The studio is not an entirely easy place to be. It makes demands on me. It requires me to confront things about myself … things that seem to be becoming more urgent … it requires me to be who I am … or rather to work out who I am. Perhaps that’s it – the studio is a place for working out. Working out in an artistic sense, just as the gym is a place for working out in a physical sense. Studio as a place for exercises and training … for becoming.
This time last week I was on my way in to Stockholm to collect my tie-drapes – which were packed away by the technicians at Liljevalchs after the Spring Exhibition closed, they are in their boxes behind me in the studio. I also picked up A’s unsold painting and delivered it to her gallery (her other two works in the show sold) – I am going to ask her how she came to be working with the gallery. I had a brief and nice chat with the gallery owner/director. He admitted to not having made it to the exhibition. I guess that he wasn’t the only gallerist who didn’t go. He asked if I had seen the show, I am pleased that I, without thinking, answered that I was in it which lead him to ask who I am. Luckily I had picked up an extra copy of the catalogue so I was able to show him my entry in it – which coincidentally is on the same page as A’s (she is Mas… , I am May…). It wasn’t much but it was something … it as me letting someone in the commercial art world know that I exist.
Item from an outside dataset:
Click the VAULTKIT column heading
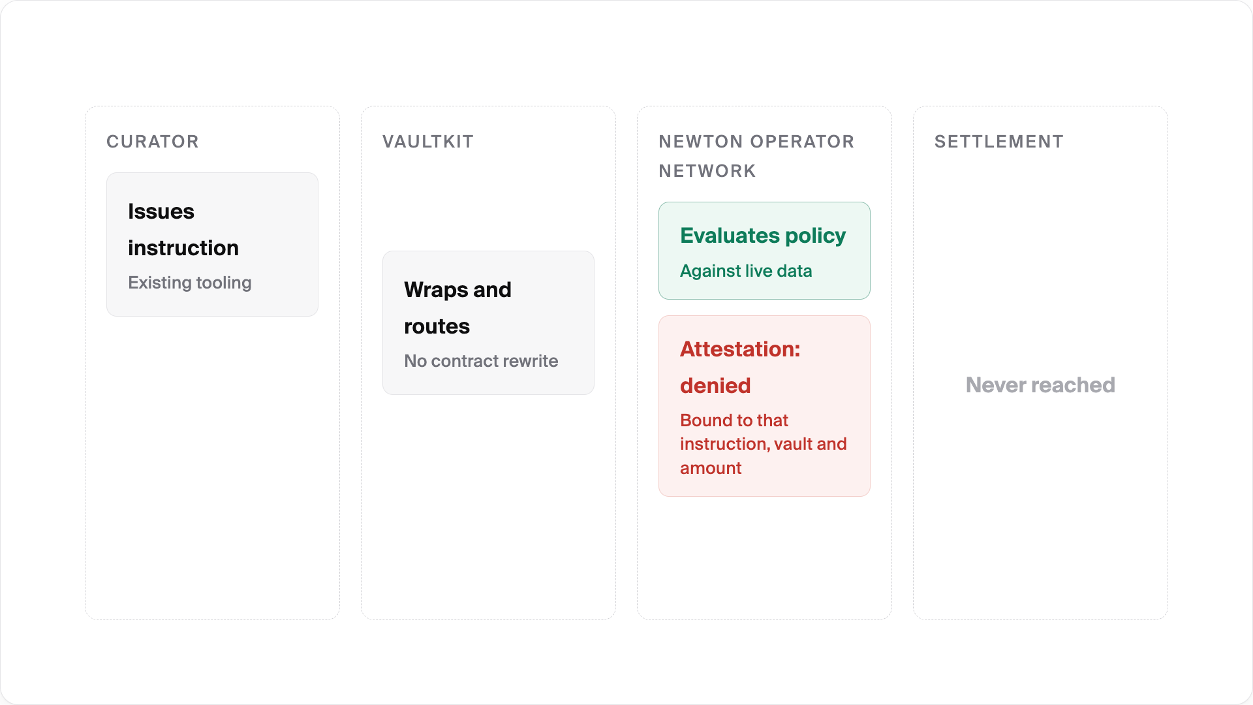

After that I made my way to an opening at another gallery. I had been told about the opening by an artist friend who I met at Supermarket. She is represented by the gallery and I had forgotten that she mentioned this to me some time ago. I recently saw a selection of her work on the gallery’s website when I was looking up information about an artist whose work is in Region Uppsala’s collection. It turns out that the gallery represents two artists whose work has (relatively) recently been bought by the region. Unfortunately my artist friend was invigilating at an artist-run gallery on the other side of town last Saturday so we were unable to meet. My friend has been campaigning for the gallery to get in touch with me … but they have not done so … turning up at their opening was a convenient way to meet them. The long conversation with both my friend’s friend who is the gallery director’s mother and the gallery director herself ended the way all other conversations with commercial galleries have ended – we like you, we like your work, but we can’t sell it so we can’t work with you. They made polite noises about possible future performance / installation opportunities though these were very vague. I understand their (economic) need to work with artists whose works they can sell, however I also think that a good gallerist is someone who sells work that they believe in rather than simply, and lazily, taking on artists whose work is easy to sell . If I am going to work with, have a relationship with, a commercial gallery it has got to be a gallery who are passionate about what I do and who are passionate about promoting artists that they believe in … not just those where they see an easy sale. Even if they were interested in me I am not sure that I am so interested in them! I didn’t get the impression that they know how to generate excitement and buzz around their artists. I didn’t get the impression that they want to make a big splash in the art scene. I didn’t get the impression that they could convince anyone that their artists are among the most interesting, relevant, and necessary, artists working in Sweden today. What I did get was a much clearer idea about the kind of gallerist that I would like to work with – someone charismatic, passionate, and enthusiastic, someone daring, brave, and adventurous, someone just a little bit crazy!